▶ **Problem a**: Reproduce the passage on playing Mozart, word for word, from "Expressing Mozart’s piano" to "in sculpting phrases.".

▶ **Quoted passage**:

Mozart piano sonata, Mozart Sonata in F Major K. 332, music study and ripening, musical phrasing, musical phrasing and breathing, pianist

Playing Mozart: Phrasing and Nuance

Expressing Mozart’s piano music beautifully is a composite of many ingredients that include vocal modeling; an understanding of form/structure and harmonic elements; sound imaging, and in the cosmos of the imagination, exploring how to produce what we want to hear. In our ongoing phase of “experimentation,” we delve through a terrain of unclarity, seeking ways to phrase expressively with shape and contour, accepting the premise that decisions we make are subject to change as our immersion deepens.

In a spirit of being receptive to a filter of new “ideas”, I revisited Mozart’s Sonata in F, K. 332, (Exposition) recreating the steps I took in sculpting phrases.

Records for locating described items
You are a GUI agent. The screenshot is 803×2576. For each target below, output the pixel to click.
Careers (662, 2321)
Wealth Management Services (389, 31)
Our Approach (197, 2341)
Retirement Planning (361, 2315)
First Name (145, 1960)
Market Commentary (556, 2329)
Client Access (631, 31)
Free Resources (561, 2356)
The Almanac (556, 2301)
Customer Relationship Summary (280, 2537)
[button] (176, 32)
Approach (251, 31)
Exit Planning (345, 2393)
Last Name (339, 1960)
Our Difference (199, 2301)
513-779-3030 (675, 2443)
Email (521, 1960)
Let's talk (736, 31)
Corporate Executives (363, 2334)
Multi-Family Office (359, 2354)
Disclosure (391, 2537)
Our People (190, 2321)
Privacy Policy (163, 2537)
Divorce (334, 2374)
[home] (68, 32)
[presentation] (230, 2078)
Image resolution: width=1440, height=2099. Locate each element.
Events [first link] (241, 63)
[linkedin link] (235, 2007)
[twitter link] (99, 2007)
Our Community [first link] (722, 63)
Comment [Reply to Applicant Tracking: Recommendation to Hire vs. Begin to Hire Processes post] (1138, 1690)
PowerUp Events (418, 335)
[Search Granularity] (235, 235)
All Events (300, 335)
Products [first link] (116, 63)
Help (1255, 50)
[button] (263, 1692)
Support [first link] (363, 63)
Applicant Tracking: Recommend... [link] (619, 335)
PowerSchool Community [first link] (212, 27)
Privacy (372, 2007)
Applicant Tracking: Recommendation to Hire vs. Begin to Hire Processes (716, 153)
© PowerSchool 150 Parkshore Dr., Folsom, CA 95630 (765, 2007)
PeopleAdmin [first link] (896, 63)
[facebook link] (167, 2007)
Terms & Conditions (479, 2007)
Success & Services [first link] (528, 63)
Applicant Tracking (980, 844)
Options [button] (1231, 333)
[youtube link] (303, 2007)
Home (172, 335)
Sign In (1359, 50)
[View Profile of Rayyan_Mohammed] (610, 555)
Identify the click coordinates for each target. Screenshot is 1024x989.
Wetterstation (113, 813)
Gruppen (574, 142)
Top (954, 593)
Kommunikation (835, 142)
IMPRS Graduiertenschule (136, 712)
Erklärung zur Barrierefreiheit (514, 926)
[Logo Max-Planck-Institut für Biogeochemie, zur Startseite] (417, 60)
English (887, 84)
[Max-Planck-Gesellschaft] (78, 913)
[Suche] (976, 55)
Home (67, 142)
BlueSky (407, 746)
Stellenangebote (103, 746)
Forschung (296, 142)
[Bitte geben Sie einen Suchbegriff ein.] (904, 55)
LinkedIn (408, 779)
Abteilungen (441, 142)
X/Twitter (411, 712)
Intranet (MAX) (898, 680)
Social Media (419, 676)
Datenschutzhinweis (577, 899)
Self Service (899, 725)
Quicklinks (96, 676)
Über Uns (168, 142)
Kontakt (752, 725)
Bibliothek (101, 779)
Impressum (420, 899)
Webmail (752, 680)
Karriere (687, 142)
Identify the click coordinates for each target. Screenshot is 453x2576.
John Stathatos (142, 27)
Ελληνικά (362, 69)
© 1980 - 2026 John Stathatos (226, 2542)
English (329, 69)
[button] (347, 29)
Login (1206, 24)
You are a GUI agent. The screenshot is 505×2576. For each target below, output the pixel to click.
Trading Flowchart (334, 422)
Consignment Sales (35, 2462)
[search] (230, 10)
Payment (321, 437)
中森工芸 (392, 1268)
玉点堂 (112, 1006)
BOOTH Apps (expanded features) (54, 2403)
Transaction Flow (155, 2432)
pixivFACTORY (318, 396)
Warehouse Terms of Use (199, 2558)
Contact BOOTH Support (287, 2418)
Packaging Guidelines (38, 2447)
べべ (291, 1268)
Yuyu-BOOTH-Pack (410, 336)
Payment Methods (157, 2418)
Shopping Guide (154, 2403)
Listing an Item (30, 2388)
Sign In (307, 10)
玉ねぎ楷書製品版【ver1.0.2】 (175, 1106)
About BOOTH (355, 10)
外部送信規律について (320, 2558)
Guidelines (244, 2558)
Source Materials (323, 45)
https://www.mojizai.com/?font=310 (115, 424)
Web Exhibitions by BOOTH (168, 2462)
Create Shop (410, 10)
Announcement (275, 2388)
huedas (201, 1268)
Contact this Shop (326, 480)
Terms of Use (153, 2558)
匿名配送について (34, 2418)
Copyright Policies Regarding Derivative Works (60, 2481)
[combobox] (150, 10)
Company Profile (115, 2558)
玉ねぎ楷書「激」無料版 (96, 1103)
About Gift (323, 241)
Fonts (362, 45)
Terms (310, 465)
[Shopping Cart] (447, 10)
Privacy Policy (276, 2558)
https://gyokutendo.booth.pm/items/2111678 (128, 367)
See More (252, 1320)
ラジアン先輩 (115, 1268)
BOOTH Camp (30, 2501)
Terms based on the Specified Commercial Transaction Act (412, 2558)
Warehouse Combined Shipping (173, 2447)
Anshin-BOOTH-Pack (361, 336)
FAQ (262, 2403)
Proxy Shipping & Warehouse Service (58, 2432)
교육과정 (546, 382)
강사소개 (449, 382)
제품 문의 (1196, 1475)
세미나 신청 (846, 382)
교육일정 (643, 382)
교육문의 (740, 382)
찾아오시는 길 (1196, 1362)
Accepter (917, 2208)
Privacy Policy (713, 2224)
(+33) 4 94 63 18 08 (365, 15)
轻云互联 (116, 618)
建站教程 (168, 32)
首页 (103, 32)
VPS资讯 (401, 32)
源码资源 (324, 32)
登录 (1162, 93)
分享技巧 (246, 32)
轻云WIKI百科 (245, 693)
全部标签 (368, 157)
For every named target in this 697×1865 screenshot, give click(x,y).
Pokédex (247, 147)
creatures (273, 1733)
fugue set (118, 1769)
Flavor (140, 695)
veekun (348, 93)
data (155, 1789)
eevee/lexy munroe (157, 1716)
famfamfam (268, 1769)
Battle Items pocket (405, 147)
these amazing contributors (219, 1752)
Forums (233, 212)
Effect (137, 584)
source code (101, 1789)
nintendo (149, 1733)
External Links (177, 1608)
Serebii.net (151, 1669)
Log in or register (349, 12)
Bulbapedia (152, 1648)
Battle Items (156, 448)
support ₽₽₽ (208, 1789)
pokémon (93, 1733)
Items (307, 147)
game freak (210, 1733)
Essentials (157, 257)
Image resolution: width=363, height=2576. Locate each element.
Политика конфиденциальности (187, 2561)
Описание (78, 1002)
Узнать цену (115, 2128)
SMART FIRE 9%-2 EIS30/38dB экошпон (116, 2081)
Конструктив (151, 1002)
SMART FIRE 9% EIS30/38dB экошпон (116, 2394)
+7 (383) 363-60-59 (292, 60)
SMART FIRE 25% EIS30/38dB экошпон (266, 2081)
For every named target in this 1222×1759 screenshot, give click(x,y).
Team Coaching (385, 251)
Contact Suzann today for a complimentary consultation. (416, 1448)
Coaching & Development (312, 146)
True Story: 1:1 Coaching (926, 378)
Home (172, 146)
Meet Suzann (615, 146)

▶ **Problem b**: In the records, take the lines from the line with "Company Profile (115, 2558)" to the line with "제품 문의 (1196, 1475)" and rename "Shipping" as "Delivery" throughout them. Return only those lines, otherwise unchanged.

▶ **Full output a**:
Expressing Mozart’s piano music beautifully is a composite of many ingredients that include vocal modeling; an understanding of form/structure and harmonic elements; sound imaging, and in the cosmos of the imagination, exploring how to produce what we want to hear. In our ongoing phase of “experimentation,” we delve through a terrain of unclarity, seeking ways to phrase expressively with shape and contour, accepting the premise that decisions we make are subject to change as our immersion deepens.

In a spirit of being receptive to a filter of new “ideas”, I revisited Mozart’s Sonata in F, K. 332, (Exposition) recreating the steps I took in sculpting phrases.

▶ **Full output b**:
Company Profile (115, 2558)
玉ねぎ楷書「激」無料版 (96, 1103)
About Gift (323, 241)
Fonts (362, 45)
Terms (310, 465)
[Shopping Cart] (447, 10)
Privacy Policy (276, 2558)
https://gyokutendo.booth.pm/items/2111678 (128, 367)
See More (252, 1320)
ラジアン先輩 (115, 1268)
BOOTH Camp (30, 2501)
Terms based on the Specified Commercial Transaction Act (412, 2558)
Warehouse Combined Delivery (173, 2447)
Anshin-BOOTH-Pack (361, 336)
FAQ (262, 2403)
Proxy Delivery & Warehouse Service (58, 2432)
교육과정 (546, 382)
강사소개 (449, 382)
제품 문의 (1196, 1475)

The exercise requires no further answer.